At first, it was just confusion. Then it became pressure.
Assignments started coming like they were waiting for me since the beginning of the semester. One course ended, another one opened. Before I could even recover from one topic, another lecturer was already deep into the next.
And the worst part?
Everyone acted like it was normal.
I started hearing phrases like: “Just manage it.” “It’s not that hard.” “You’ll get used to it.”
But nobody said how to actually get used to it.

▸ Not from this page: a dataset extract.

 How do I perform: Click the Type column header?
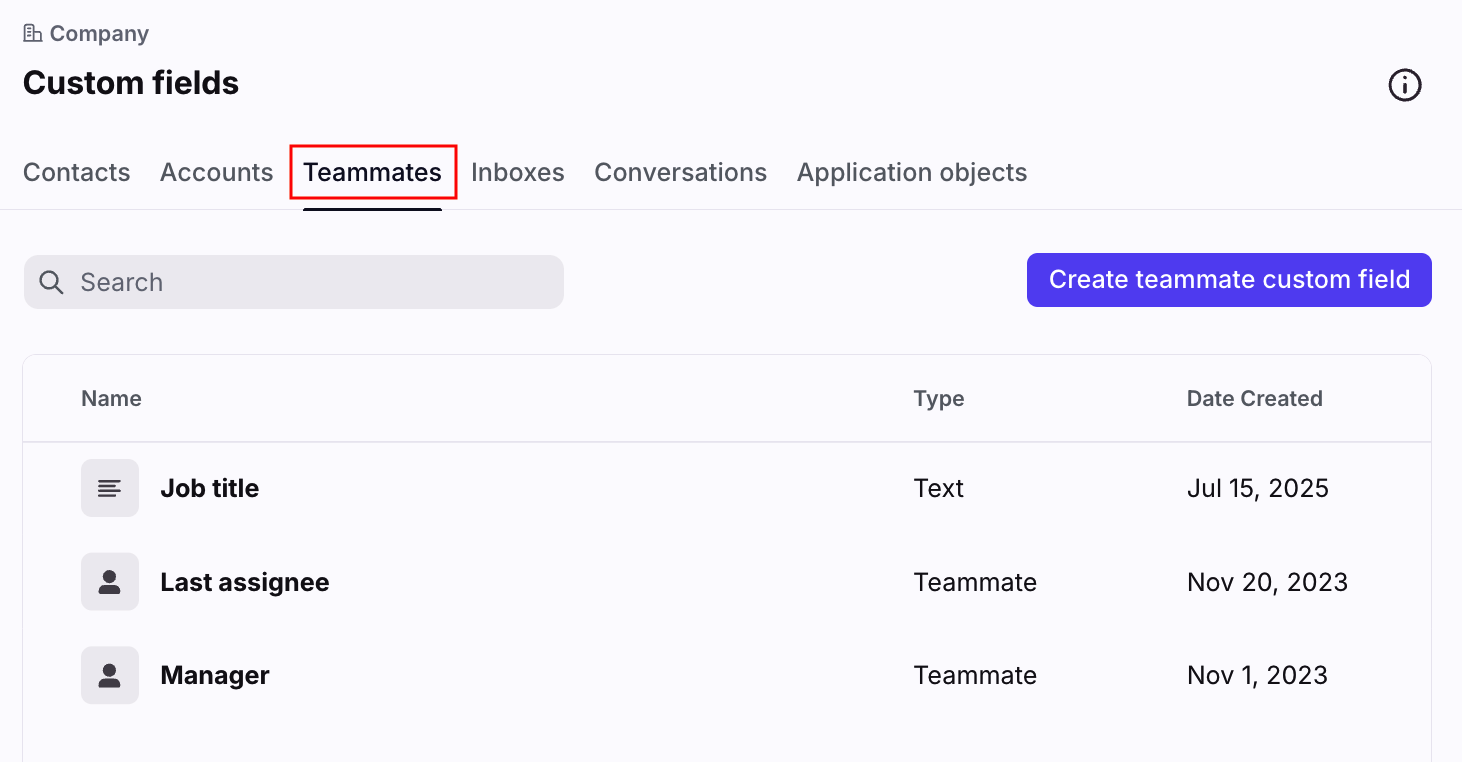pos(938,398)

I tried to organize myself that week.
I told myself I would start early.
I actually meant it.
But somehow, every time I opened my notebook, something else felt more urgent—sleep, phone, food, anything but reading.
Procrastination didn’t come like a storm.
It came like comfort.
And comfort is dangerous when you’re under pressure.
Then came the first real deadline.
Not a small one. A proper assignment.
Group work.
That alone changed everything.
Because now it wasn’t just about me.
It was about people who didn’t care the same way I did.
Messages started:
“Who has started?”
“I’ll do mine later.”
“Let’s meet tomorrow.”
Tomorrow kept shifting.
And nothing was actually happening.
That night, I sat with my notes and felt something I hadn’t felt before.
Not confusion.
Not shock.
Pressure.
Real pressure.
The kind that sits on your chest quietly but refuses to leave.
I started writing just to start.
Even if it didn’t make sense yet.
Even if I wasn’t ready.
Because for the first time, I understood:
School doesn’t wait for understanding. It rewards effort first.